Środa była kolejnym dniem wyraźnego umocnienia złotego. Kurs EUR/PLN osiągnął linię dołków cenowych z przełomu 2012 i 2013 r. (4,0550). Polska waluta zyskiwała także do franka, funta, szwedzkiej korony i walut regionu. Wskazuje to na wewnętrzną siłę złotego, który aprecjonuje pomimo braku poważniejszych zmian na innych rynkach (obligacje są stabilne, giełda zahamowała wzrosty). Naszej walucie służy zamrożenie konfliktu na Ukrainie, oddalenie perspektywy podwyżek stóp procentowych w USA, zakończenie cyklu łagodzenia polityki pieniężnej w kraju z jednoczesnym uruchomieniem programu skupu obligacji przez Europejski Bank Centralny (EBC), a także względnie dobre perspektywy gospodarki. Wczoraj Markit podał, że marzec był 6 kolejnym miesiącem, kiedy indeks PMI dla przemysłu wskazał na rozwój sektora wytwórczości w naszym kraju (54,8 pkt).
W naszej ocenie, w krótkim terminie spadki notowań EUR/PLN poszły za daleko. Nie jest to jednak pierwszy (i z pewnością nie ostatni) przypadek, w którym rynek przeszacowuje wartość danej waluty. Taka sytuacja może nie tylko się pogłębić, ale trwać nawet przez kolejne kilka tygodni. Niemal dokładnie od dnia, w którym EBC rozpoczął programu QE kurs EUR/PLN systematycznie zniżkuje. Sytuacja na innych crossach jest dużo mniej monotonna.
Słabość euro poraża.
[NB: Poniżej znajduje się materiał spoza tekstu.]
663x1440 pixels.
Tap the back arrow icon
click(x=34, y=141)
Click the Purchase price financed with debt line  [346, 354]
Działalność banku centralnego powoduje utrzymywanie się presji na pozbywanie się waluty, nawet pomimo coraz korzystniejszych informacji płynących z gospodarek regionu. Wczorajsze odczyty PMI potwierdzają poprawę sytuacji ekonomicznej w większości państw UE19 i dobre perspektywy na nadchodzące miesiące.
Wspólnej walucie ciąży niepewność związana z Grecją. 7 kwietnia przypada duża transza płatności dla Międzynarodowego Funduszu Walutowego, a kasy rządu w Atenach są puste. Nie wydaje się to być jednak kluczowym powodem nie pokoju inwestorów. Da się odczuć niekorzystny wpływ na walutę aktywności banku centralnego na rynkach kapitałowych (skup aktywów w ramach QE) i nie widać czynników, które miałby to zmienić.
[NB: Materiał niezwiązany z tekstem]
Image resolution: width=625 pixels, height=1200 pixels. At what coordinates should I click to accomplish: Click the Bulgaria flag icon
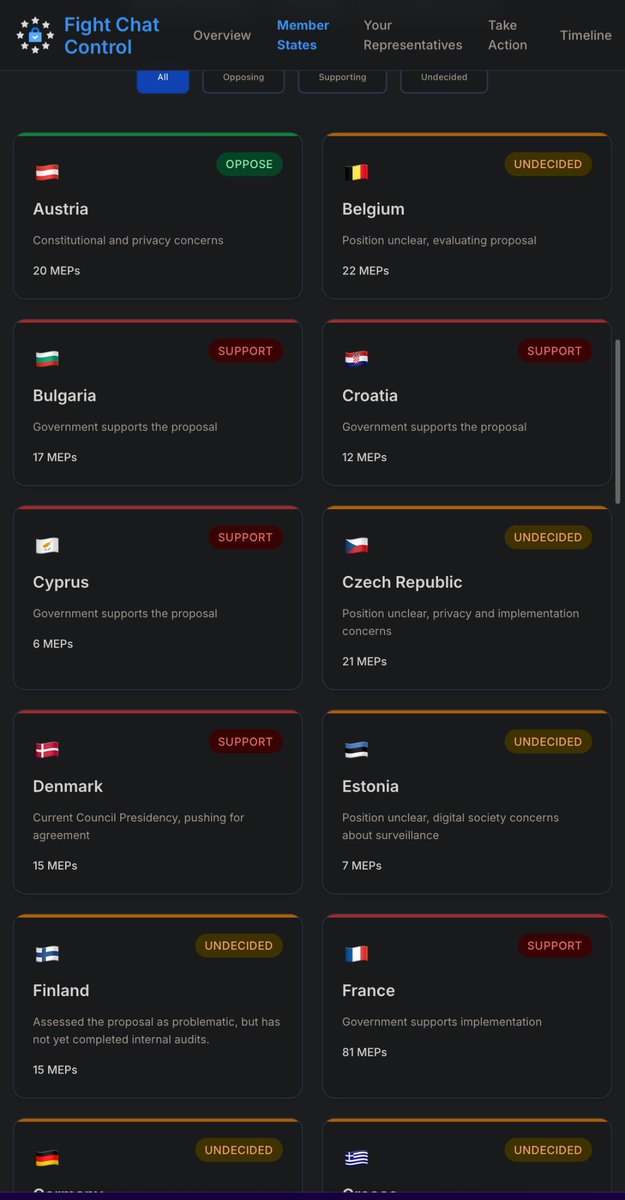pyautogui.click(x=47, y=358)
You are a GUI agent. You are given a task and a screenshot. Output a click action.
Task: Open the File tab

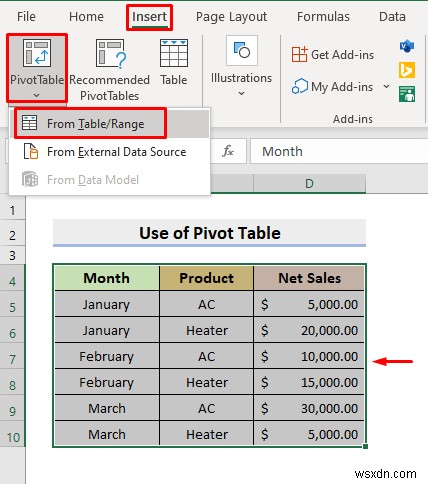(26, 17)
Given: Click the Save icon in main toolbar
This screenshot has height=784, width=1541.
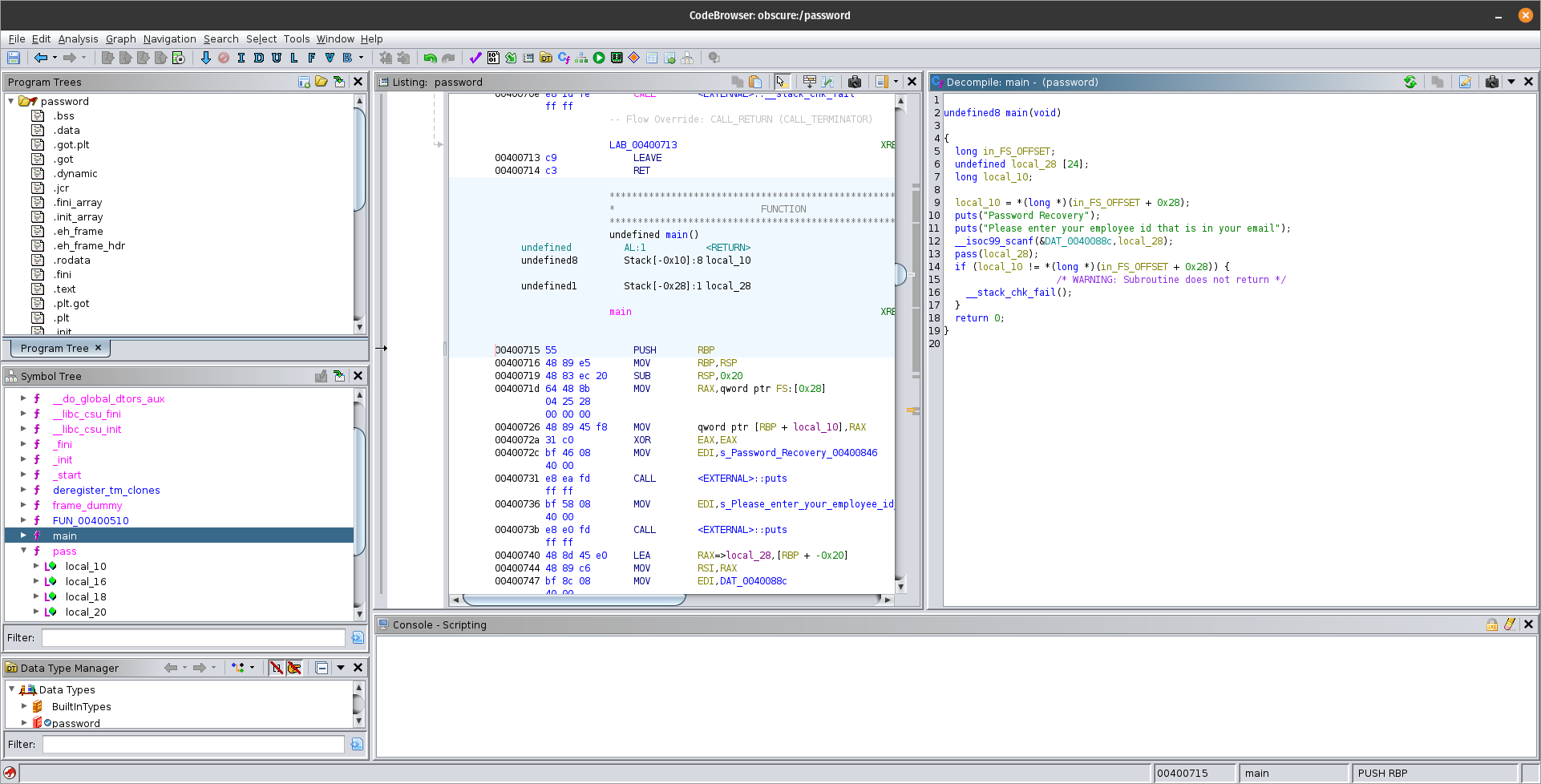Looking at the screenshot, I should [14, 58].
Wciąż liczymy jednak na korekcyjne odbudowanie pozycji wspólnej waluty względem dolara, którego fundamentalna pozycja, w związku z oddaleniem perspektywy pierwszej podwyżki stóp procentowych oraz słabszymi danymi z gospodarki, wyraźnie osłabła. Rynek zdyskontuje ten czynnik wraz z ustąpieniem czynnika niepewności związanego z Grecją. Euro zyska wkrótce nie tylko do dolara, ale także do złotego.
Czwartkowa sesja upłynie w atmosferze wyczekiwania na jutrzejszą publikację raportów z rynku pracy w USA (14.30). W kalendarzu na dziś zaplanowane są nie najwyższej wagi figury zza oceanu (bilans handlowy, zamówienia w przemyśle). Nadal akumulujemy długie pozycje w euro.